● **Instructions for the task**:
Whenever the word "Tick" appears on a line of the material below, that line is counted; state the total alone.

● **Records provided**:
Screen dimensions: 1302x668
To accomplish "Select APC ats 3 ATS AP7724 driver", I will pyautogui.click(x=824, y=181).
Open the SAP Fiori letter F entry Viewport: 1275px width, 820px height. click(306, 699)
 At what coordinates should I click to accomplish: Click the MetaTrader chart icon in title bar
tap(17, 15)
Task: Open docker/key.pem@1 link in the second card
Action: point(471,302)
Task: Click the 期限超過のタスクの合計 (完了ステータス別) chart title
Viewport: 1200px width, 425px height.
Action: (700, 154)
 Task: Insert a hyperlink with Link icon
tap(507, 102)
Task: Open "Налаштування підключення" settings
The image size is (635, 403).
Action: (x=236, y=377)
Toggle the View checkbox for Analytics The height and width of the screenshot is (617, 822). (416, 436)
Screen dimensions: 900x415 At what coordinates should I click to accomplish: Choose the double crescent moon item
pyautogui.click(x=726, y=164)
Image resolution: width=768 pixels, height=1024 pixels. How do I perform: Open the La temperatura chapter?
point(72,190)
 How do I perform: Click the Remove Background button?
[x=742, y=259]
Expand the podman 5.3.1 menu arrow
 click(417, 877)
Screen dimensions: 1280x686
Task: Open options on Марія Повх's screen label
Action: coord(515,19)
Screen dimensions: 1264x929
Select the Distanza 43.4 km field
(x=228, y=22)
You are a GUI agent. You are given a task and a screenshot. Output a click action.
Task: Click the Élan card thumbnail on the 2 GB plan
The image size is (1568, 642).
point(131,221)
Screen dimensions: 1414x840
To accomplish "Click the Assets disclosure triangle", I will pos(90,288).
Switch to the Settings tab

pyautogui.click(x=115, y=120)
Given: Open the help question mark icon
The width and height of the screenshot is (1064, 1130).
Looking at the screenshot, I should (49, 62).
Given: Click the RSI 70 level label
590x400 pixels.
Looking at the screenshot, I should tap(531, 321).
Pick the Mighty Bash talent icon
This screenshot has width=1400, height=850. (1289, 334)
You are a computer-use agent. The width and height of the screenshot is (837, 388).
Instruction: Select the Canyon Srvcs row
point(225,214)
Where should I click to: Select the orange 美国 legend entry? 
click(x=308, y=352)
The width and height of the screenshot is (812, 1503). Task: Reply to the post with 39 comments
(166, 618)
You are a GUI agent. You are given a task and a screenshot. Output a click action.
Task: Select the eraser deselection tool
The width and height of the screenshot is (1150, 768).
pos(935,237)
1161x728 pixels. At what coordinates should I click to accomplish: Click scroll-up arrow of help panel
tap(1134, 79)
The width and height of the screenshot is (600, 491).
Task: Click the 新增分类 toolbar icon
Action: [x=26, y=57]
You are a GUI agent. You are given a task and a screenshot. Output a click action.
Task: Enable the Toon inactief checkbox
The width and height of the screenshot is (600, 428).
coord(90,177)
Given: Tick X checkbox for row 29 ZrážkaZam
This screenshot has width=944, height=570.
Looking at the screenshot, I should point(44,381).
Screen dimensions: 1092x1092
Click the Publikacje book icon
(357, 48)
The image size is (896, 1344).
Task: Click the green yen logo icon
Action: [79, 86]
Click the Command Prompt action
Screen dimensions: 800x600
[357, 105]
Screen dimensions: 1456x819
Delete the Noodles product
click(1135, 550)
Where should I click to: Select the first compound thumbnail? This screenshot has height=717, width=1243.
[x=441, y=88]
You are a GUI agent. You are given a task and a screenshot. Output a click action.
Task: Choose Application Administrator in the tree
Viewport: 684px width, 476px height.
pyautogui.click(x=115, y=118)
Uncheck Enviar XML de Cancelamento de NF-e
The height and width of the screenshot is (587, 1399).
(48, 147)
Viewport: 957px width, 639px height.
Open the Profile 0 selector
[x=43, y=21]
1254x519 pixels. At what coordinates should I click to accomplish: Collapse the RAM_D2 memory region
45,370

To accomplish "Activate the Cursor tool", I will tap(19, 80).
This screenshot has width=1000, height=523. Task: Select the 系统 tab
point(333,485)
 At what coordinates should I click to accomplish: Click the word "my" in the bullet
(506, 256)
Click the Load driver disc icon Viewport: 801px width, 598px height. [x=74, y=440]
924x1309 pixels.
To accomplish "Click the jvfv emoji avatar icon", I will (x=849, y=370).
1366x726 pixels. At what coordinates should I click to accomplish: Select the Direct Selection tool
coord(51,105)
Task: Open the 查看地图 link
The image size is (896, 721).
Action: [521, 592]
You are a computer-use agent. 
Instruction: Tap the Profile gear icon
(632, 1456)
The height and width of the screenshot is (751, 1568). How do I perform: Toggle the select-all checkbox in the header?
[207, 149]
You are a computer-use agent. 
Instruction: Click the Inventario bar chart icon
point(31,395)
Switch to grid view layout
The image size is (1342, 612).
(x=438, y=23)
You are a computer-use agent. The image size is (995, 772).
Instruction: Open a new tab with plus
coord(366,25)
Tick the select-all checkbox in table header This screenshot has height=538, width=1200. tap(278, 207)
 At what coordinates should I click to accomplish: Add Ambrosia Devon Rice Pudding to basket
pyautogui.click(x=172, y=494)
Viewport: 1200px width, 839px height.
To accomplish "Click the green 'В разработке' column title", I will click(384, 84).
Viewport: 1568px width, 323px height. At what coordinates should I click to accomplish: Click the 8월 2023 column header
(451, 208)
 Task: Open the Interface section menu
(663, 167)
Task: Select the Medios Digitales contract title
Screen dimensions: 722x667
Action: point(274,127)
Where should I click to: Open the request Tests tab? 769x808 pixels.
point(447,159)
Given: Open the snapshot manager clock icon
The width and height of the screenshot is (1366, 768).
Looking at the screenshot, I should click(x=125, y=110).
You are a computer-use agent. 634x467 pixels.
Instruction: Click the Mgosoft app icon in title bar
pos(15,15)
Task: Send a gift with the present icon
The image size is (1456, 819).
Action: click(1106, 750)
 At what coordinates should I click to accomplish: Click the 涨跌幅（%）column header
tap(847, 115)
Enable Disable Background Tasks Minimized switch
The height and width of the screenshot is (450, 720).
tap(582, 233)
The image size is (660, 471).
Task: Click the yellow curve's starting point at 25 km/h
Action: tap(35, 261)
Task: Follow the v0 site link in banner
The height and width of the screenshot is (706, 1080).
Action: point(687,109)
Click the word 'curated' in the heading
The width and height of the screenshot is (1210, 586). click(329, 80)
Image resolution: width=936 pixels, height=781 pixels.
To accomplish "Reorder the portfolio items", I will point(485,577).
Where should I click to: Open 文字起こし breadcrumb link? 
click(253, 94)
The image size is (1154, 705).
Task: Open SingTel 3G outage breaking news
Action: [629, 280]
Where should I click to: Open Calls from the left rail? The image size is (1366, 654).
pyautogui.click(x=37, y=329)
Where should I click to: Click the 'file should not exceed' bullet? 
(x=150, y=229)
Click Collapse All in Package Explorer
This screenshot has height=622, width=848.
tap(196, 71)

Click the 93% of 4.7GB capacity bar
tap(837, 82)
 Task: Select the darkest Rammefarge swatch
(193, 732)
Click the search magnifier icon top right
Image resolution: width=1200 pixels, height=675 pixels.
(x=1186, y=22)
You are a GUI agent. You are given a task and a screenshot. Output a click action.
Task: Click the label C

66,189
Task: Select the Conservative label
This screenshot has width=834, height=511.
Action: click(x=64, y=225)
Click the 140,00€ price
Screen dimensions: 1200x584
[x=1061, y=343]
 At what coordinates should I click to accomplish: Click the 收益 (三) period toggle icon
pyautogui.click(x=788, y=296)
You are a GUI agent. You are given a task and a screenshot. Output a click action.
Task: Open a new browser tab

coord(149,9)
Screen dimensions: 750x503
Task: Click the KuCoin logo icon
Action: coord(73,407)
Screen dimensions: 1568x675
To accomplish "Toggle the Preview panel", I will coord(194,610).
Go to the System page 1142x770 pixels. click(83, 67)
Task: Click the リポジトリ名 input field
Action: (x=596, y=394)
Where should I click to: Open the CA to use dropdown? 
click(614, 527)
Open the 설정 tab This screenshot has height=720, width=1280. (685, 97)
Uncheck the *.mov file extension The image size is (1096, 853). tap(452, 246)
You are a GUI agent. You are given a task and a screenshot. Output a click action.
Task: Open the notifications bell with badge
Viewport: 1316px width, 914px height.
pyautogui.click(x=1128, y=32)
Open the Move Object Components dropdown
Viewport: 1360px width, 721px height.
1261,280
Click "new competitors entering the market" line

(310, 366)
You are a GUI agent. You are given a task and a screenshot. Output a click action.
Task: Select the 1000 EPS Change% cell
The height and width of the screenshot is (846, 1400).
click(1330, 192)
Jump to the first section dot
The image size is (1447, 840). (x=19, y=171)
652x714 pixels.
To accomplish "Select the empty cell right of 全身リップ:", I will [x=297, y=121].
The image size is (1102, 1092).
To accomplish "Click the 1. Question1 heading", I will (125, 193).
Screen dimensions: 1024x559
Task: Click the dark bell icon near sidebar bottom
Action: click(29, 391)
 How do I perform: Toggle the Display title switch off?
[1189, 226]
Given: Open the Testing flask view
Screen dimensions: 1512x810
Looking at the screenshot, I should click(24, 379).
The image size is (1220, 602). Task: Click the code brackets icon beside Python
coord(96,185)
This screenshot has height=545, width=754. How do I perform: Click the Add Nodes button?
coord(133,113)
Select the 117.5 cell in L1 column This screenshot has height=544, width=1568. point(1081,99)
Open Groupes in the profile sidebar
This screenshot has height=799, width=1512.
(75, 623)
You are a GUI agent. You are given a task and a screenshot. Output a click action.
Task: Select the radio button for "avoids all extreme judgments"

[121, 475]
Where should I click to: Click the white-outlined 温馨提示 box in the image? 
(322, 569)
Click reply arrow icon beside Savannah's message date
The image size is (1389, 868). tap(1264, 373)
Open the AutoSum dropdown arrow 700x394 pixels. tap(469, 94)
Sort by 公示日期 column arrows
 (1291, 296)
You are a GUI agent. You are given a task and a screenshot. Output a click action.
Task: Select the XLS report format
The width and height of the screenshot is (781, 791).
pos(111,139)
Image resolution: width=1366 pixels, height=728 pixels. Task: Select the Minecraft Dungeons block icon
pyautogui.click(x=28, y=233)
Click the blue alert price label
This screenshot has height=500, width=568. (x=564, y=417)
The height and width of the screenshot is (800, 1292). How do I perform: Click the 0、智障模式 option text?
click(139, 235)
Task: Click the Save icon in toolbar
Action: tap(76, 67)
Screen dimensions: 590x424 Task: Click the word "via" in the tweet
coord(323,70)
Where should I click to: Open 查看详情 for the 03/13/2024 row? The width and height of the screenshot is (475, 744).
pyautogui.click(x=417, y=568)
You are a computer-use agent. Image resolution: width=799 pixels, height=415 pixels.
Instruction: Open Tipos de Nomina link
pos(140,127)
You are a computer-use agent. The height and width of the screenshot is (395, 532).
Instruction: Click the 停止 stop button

● **The answer**:
2